2 Responses to Increase Trip Frequency For Harrisburg-Pittsburgh Rail

  1. GDub says:

    The statistics in the attached article are interesting. However, in many cases the cities are quite close (such as Milwaukee-Chicago), which would make flying unlikely–probably most would drive (there are only 3 flights a day). KC-St. Louis doesn’t really have much intrastate business traffic (the cities feel like they are in different states sometimes).

    The article is right though–when it comes to high-demand corridors between relatively close, densely populated cities, a good rail system can drastically reduce the demand for uneconomical short-haul flights. The Germans do this quite well by linking their rail system to Frankfurt airport (the rail system’s hub), which means that you “fly” Frankfurt to Cologne on a train–all with an integrated Lufthansa ticket.

    I don’t see much demand to fly from Harrisburg to Pittsburgh, though.

  2. Michael Noda says:

    Air is probably the wrong comparison; there isn’t much in the way of intrastate air service, and what there is, is mostly super-expensive. People who fly today will probably never take the train, because they’re willing to trade a lot of money for time.
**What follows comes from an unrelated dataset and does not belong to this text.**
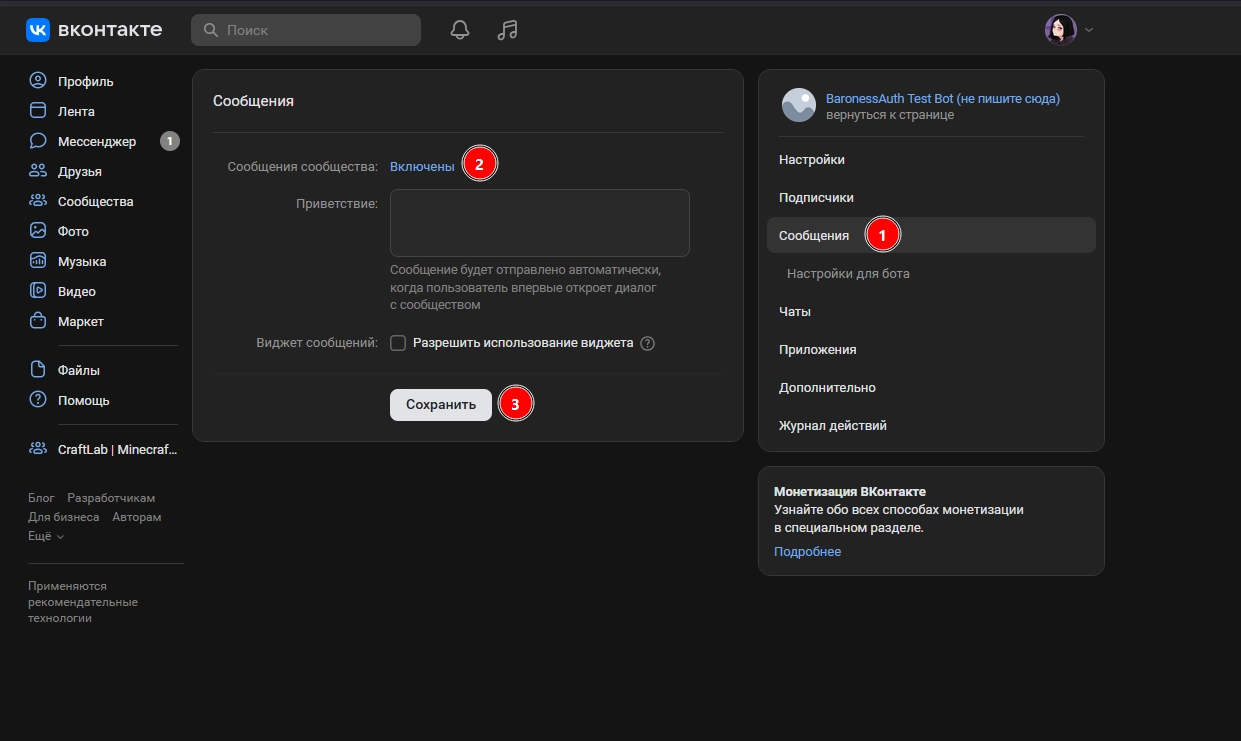Open the 'Включены' community messages dropdown
The height and width of the screenshot is (741, 1241).
point(422,167)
    Meanwhile, a smidge to the south, the Pennsylvania Turnpike sits as the only serious road connection between southwest and southeast, and here train travel shines; it’s fully cost-competitive. Turnpike tolls Pittsburgh-Valley Forge are $20.62, and the 300 miles of driving between Downtown Pittsburgh and Center City Philadelphia, at 25mpg (average) and $3.50/gallon gasoline (laughably cheap) will set you back $40, for a total of $62 incremental costs (not including mechanical wear). The Pennsylvanian, meanwhile, is $54 at the bottom bucket, $84 at the top bucket. Time is the other dimension; Amtrak does what I would call “just good enough” at 7:25, versus 4:40 on the Turnpike, assuming no traffic whatsoever, and no stops, neither of which are realistic. I for one would gladly make that tradeoff, since I can’t read or work while driving.

    But of course, you’re never going to pull people away from the Turnpike with only one available departure per day, and departing Pittsburgh at 7:30a at that. More frequencies would almost certainly be cheaper per train to run; run enough, and Pennsylvania might find itself in Virginia’s position. All of Virginia’s state-supported routes turn a profit.